The Place of Suffering in Healing
The journey toward shalom and wholeness includes pain and suffering. These are not realities that can be ignored. Health is not simply the absence of illness. It it were so, then the chronically sick, the disabled, and the frail elderly would be discounted from a healthy society—a reality which, although unacceptable and reproachable, is never far away in our Western lifestyle.
Therefore, there is no guarantee that the healing agents will not be wounded in the process of fulfilling their mission. Sometimes, the healing that deals with relationships and values includes breaking, wounding, and even permanent scarring for those seeking healing and wholeness. As in the case of Jacob, after healing his relationship with his brother Esau, he walks away to a full life with a conquered blessing from God, with a dignifying new name, but with a permanent limp. Thus, Tillich concludes:
This is the function of reconciliation, to make whole the man who struggles against himself. It reaches the centre of personality, and unites man not only with his God and with himself, but also with other men and nature. Reconciliation in the centre of personality results in reconciliation in all directions, and he who is reconciled is able to love. Salvation is the healing of the cosmic disease which prevents love.9
Such are the powerful values and insights that the biblical shalom and eirene shed for our health care concerns and practices of today. To recover them provides reasons to reject the “patent-evergreening”10 free-market deformation of pharmaceutical, medical, and health developments11 for commercial profit.12
Conversely, they provide reasons to equally reject the abuse of users and beneficiaries of the blessings of health and care by running senseless risks, by carelessness and negligence that overload the health systems unnecessarily, thus revealing no personal or collective concern for those in real need.13
Anything less than an integrated approach to health and healing, in the search for wholeness for the human person and creation, will result in mere patchwork efforts and disillusionment. It can also wound and corrupt the healers. As those in mission, sent to heal in the comprehensive approach of God’s intention, healers need to rediscover the biblical view of the person, as well as of health and healing.
1. 2006. Old Testament Theology: Israel’s Faith, vol. 2. Downers Grove, Illinois, USA: InterVarsity Press Academic, 728.
2. Ibid, 729.
3. 1990. “The Meaning of Health.” In Writings in the Philosophy of Culture, vol 2. Ed. Michael Palmer. New York: Walter de Gruyter & Co., 211.
4. Ibid, 214.
5. Ibid, 216.
6. Ibid, 211.
7. Ibid, 216.
8. Allen, E Anthony. 1991.“The Church’s Ministry of Healing: The Challenges to Commitment.” In Health, Healing and Transformation. Eds. E. Anthony Allen, Kenneth Luscombe, Bryant L. Myers, et al. Monrovia, California, USA: MARC/World Vision International, 23.
9. Tillich, 214.
10. A full new patent for the same slightly-modified product, to avoid patent expiration and to extend profiting monopoly. For pharmaceutical products, this means an extended monopoly that excludes generic drugs from the market.

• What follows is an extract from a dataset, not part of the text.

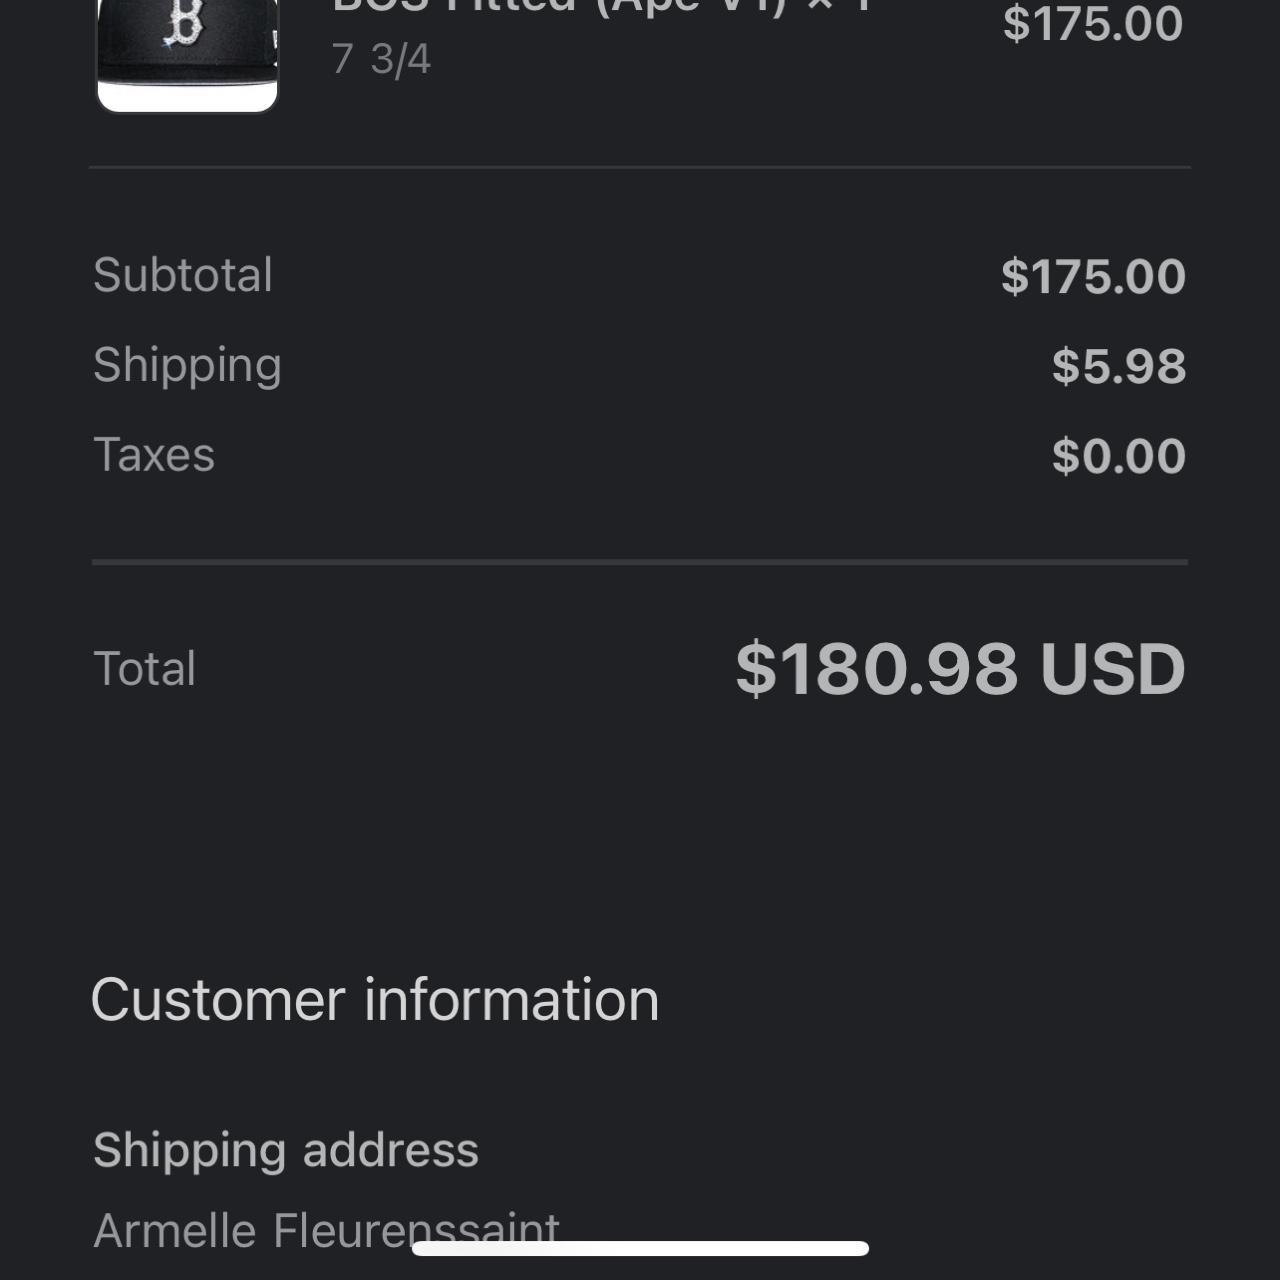Tap the Total label
Image resolution: width=1280 pixels, height=1280 pixels.
[x=144, y=668]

11. See Mudur, Ganapati. 2007. “MSF Challenges Novartis's Action over Indian Patent for Imatinib.” BMJ 334: 172.
12. See Blech, Jörg. 2006. Inventing Diseases and Pushing Pills: Pharmaceutical Companies and the Medicalization of Normal Life. New York: Routledge, 17, 21-23, 66-68.
13. Lessig, Lawrence. 2004. Free Culture: How Big Media Uses Technology and Law to Lock Down Culture and Control Creativity. New York: Penguin Press, 211-213.